Smith of Imperial Oil is typical in this respect: “What we basically say is that you use the OEM recommendation as a starting point. If you want to extend the drain you do that with used oil analysis. You monitor things like wear, soot, etc.”
Or Parsons: “Our [multi grade] meets all of the extended drain intervals of the most severe industry standards… We’ve had customers go out
to 60,000 miles. We’ve had customers go beyond that. What we recommend is doing used oil analysis regardless of what product they use to establish what is a good drain interval.”

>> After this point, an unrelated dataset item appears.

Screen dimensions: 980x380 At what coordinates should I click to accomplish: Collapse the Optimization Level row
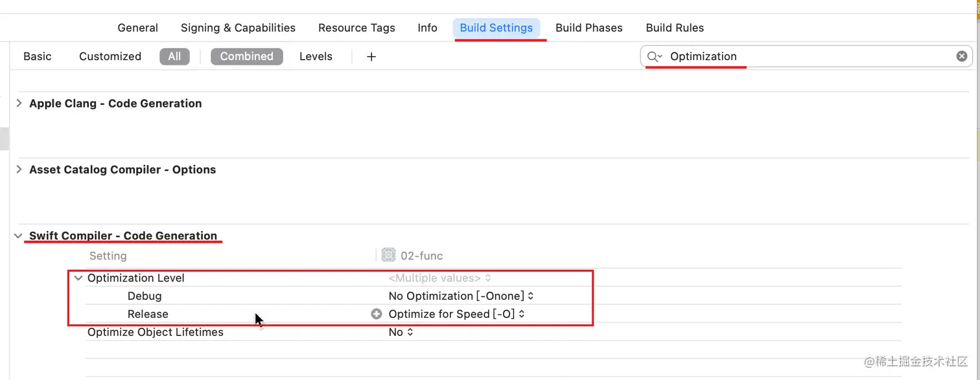(78, 278)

The problem with making specific extended drain recommendations for engine oils is that a crankcase is essentially an open system. The combustion process continually introduces contaminants into the oil. That contamination can show up in various forms. In a heavy duty diesel engine, blow-by and the carbon scraped off the cylinder liner enters the oil as soot.
“We’ve tested up to 9% soot in crankcase engine oil. At that level you’ve got 11 gallons of oil, but a gallon of that is soot you’re dispersing,” says Parsons. And with increasingly stringent emission standards requiring retarded ignition timing and exhaust gas recirculation, soot is likely to become an even bigger issue in the future.

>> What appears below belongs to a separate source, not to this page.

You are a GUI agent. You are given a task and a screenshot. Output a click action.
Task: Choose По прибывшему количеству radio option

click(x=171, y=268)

Other contaminants from the combustion gases are acids, particularly from the sulfur in the diesel – which forms sulfuric acids. If a truck has a faulty injector or is subject to a lot of cold starting, some of the injected fuel gets into the oil. There can also be contaminants from mechanical problems – coolant from a leaking gasket, for example.

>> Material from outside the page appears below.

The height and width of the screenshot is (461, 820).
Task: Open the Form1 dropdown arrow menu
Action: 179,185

So the type of truck, its condition, the severity of use, climatic conditions – all these make specific drain interval claims a bit of a minefield. In fact, formulators that sell mineral oil stocks and synthetic oils are the least bullish on synthetics. Smith: “A synthetic oil’s ability to deal with soot is really driven by the additives. The oil itself is still a hydrocarbon oil.”
So how does Petro Canada justify its claim? First, it should be noted that its synthetic is a Grade III mineral base stock – and enjoys a price advantage over a POA stock. Abram also says that “Our base oils are 99.9% pure. They’re as clear as water… When you put the base oil through our hydrocracker and hydrotreater, you get that clear base oil.”
It should also be noted that when Abrams says “our full synthetic heavy duty engine oil can extend drain times up to 4 times longer than a non-synthetic 15W40 oil,” he is stating his company’s findings on the basis of “testimonials that support that claim.” Secondly, by “a non-synthetic 15W40,” he means a “Group I mineral oil.”
But why are manufacturers of POA synthetics not more eager to push their products?
Parsons: ” We have synthetics in our line and we’re happy to sell them. But we believe the cost performance of the Group II product is superior. People are getting better value for their money. In the long term, that’s the right thing to do.”
What the lube economics debate has brought to light is that fleets looking for savings now have several options. Which option is the best fit should be determined by careful examination of the fleet’s service applications and objectives.